The Story of Moira Greyland” by Moira Greyland (askthebigot.com) – Oh, this is distressing. Moira was the daughter of Marion Zimmer Bradley and Walter Breen, and she was abused and molested by her parents, who thought she should be a boy, and gay. And it’s awful. And she has concluded from this that people who are gay are pro-paedophilia. To be fair, it sounds as though her parents’ views on sexuality would certainly incline one to such views. But oh, dear. So she is vocally against gay marriage because she believes it will lead to child abuse. Honestly, I don’t know what to do with this one. It’s clearly a heartfelt, sincere piece of writing, but I am not at all sure it belongs on this ballot. I feel fairly confident that I’d feel this way even without the anti-gay part, because I was feeling much this way about the piece before I realised where it was going. But putting it in No Award lumps it in with the stuff above, and that doesn’t seem fair either.
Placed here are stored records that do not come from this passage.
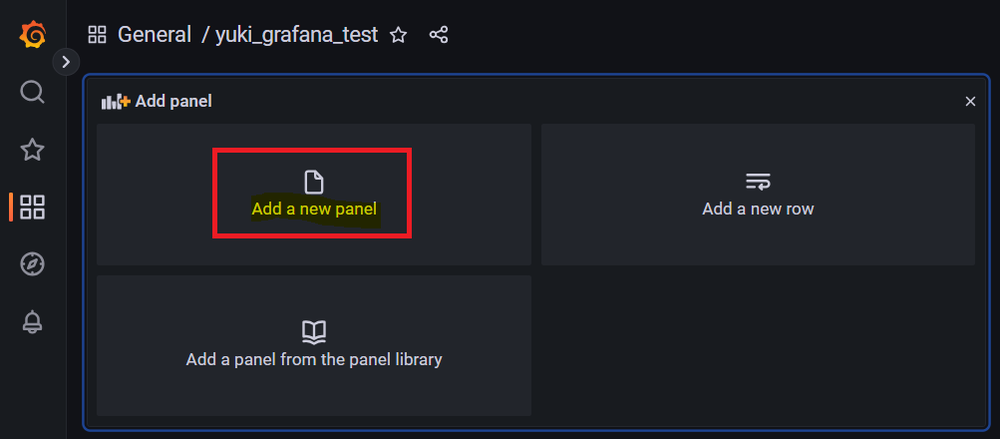Viewport: 1000px width, 439px height.
Task: Click the "Add a new panel" label
Action: tap(314, 209)
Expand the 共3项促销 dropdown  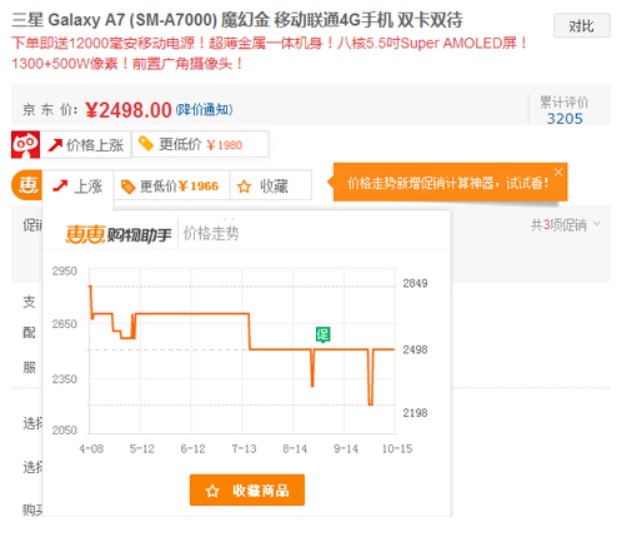566,225
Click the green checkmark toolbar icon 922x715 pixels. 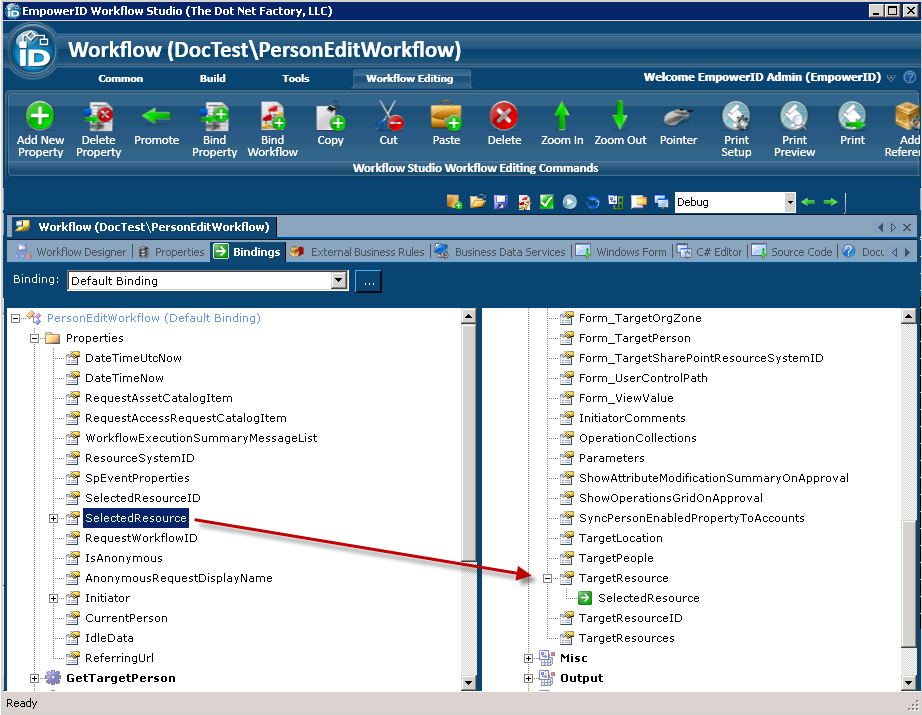[546, 202]
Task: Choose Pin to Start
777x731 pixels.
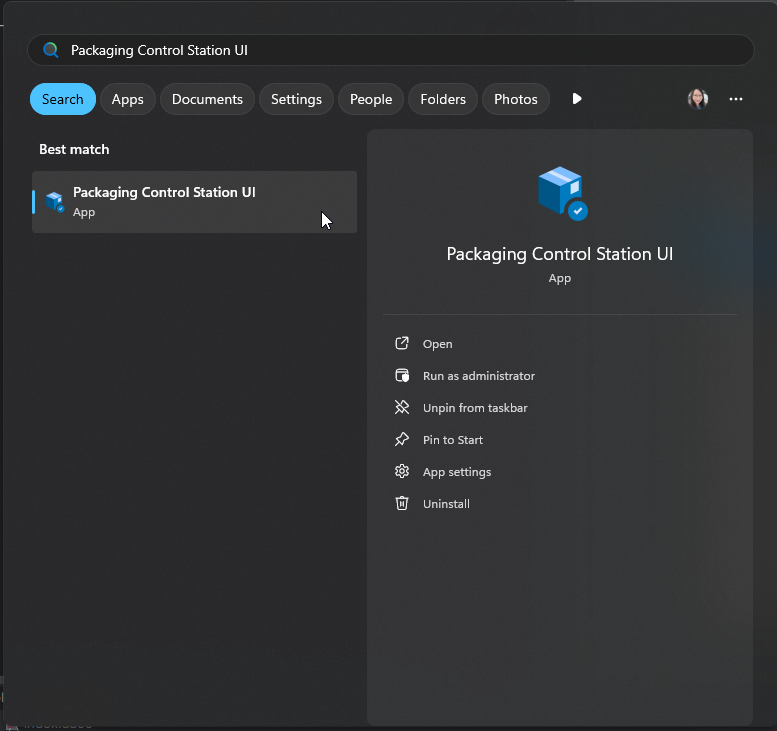Action: [x=452, y=440]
I don’t know.

Between Light and Shadow: An Exploration of the Fiction of Gene Wolfe, 1951 to 1986 by Marc Aramini (Castalia House) – OK, I’m beginning to think I can’t do much of anything with this category. I haven’t read any Gene Wolfe, and a collection of commentaries about him – a very lengthy, extensive collection at that – is not something I’m hugely motivated to read, nor do I think I’d be well-equipped to judge it. I did have a bit of a read, but without context, the writing wasn’t engaging enough to hold me. And the fact that it is published by Castalia House is not a recommendation.

The First Draft of My Appendix N Book” by Jeffro Johnson (jeffro.wordpress.com) – This is actually quite fun. Johnson is reading and reviewing a lot of ‘golden age’ science fiction and fantasy that is no longer well-known, in the light of D&D games. It’s engagingly written, despite a tendency to make comments about political correctness and such that make me roll my eyes. Since it has no other competition in this bracket, I’m going to bookmark this to read later. I think this might be the sole survivor on my ballot for this category.